Het laagste landpunt van Nederland ligt in de gemeente Nieuwerkerk aan den IJssel. Het is gelegen in een stuk polder en meet 6,76 meter onder NAP. In vergelijking met de 408 meter onder NAP die bij de dode zee gemeten wordt, stelt dat niet zoveel voor. Toch heeft Nederland met een groter wordende aanvoer van water over de rivieren en een stijgende zeespiegel een serieus waterprobleem. Nieuwe aan het water onttrokken gebieden zijn extra gevoelig. De inklinkende grond en het stijgende grondwaterspiegel maken de nattigheid tot een chronisch probleem voor veel nieuwgebouwde Vinexwijken.

Nederlanders hebben te veel vertrouwen in waterbeheer

Dat is niets nieuws, zullen sommigen zeggen. Ook Amsterdam heeft sinds de middeleeuwen de inklinkende grond met zes meter zand moeten aanvullen. De zandafgravingen bij Naarden-Bussum zijn daar nog stille getuigen van. En ondanks die eeuwenlange ervaring met drassige gronden en dreigende natte voeten, worden er toch nog veel denkfouten gemaakt in bouwend Nederland.

Zo zegt de heer Tiesinga, dijkgraaf van het waterschap Zuiderzeeland over Almere, de snelst groeiende stad van Nederland, dat het op de verkeerde plaats gebouwd is. De Almeerse bodem klinkt het snelst in van heel Nederland, blijkt uit onderzoek van Rijkswaterstaat, Wageningen Universiteit en de Topografische Dienst. Volgens Tiesinga is de locatie voor Almere een politieke keuze geweest. De waterbeheerder heeft destijds wel advies uitgebracht, maar dat is genegeerd. "De politiek heeft ervoor gekozen dat deze grote stad moet worden gebouwd op zo ongeveer het laagste plekje van Nederland. En binnenkort komt hier ook nog het grootste bedrijventerrein van Europa. Dommer kan niet."

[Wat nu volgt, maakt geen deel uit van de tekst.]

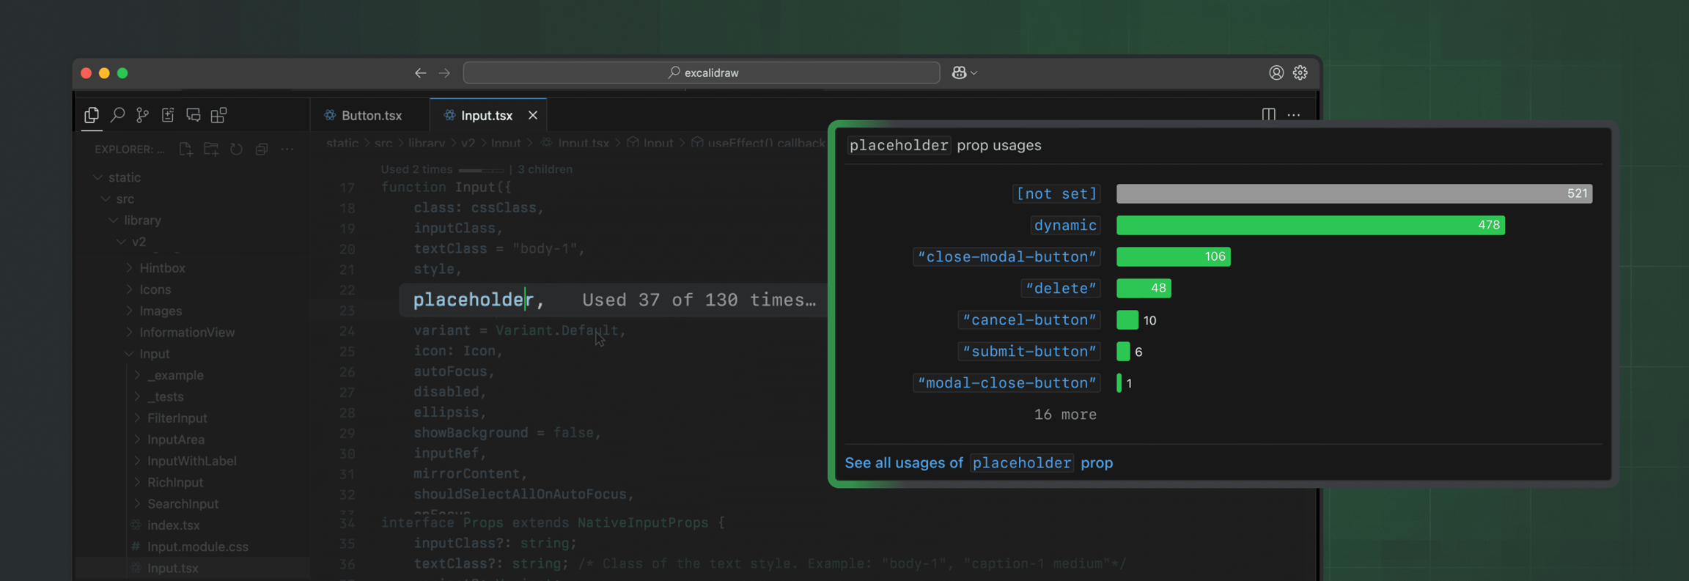The width and height of the screenshot is (1689, 581).
Task: Click the excalidraw search field
Action: click(702, 73)
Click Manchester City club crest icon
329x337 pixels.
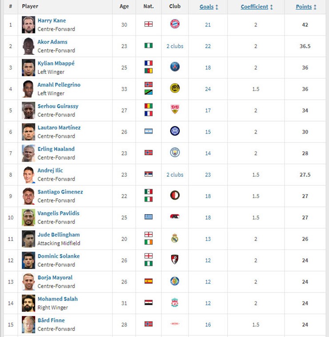coord(175,153)
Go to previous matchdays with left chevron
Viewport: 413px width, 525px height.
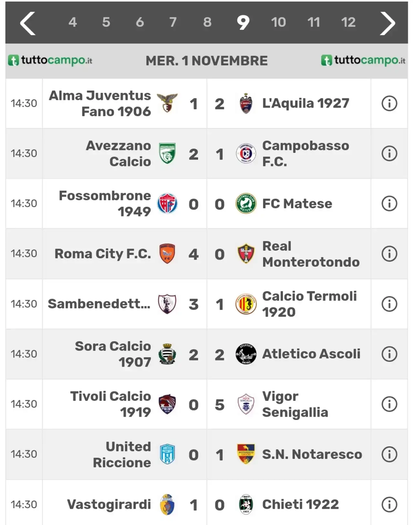pos(28,23)
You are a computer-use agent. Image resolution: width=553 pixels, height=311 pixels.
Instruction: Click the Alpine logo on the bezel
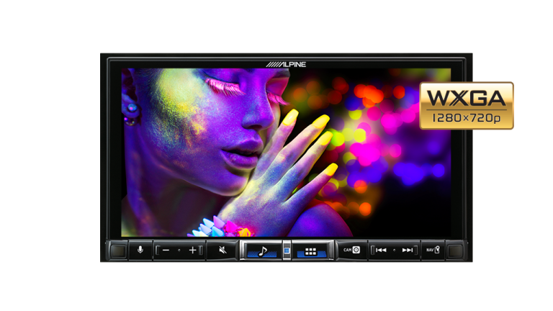pyautogui.click(x=286, y=64)
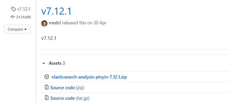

Maar niet alleen woonwijken worden op drassige gronden gebouwd. Ook een belangrijk deel van ons cultureel erfgoed, namelijk de collectie van het Rijksmuseum, ligt meters onder de zeespiegel opgeslagen. En in het mediapark in Hilversum wordt een gebouw gerealiseerd waarin het grootste deel van de Nederlandse audiovisuele geschiedenis opgeslagen moet worden. Het gebouw bestaat uit een bovengronds gedeelte en een even groot ondergronds gedeelte. De collectie zal in het ondergrondse worden bewaard. Nu al staan pompen dag en nacht aan om het grondwater dat langs de wanden van het ondergrondse deel naar beneden stroomt uit de betonnen bak te houden.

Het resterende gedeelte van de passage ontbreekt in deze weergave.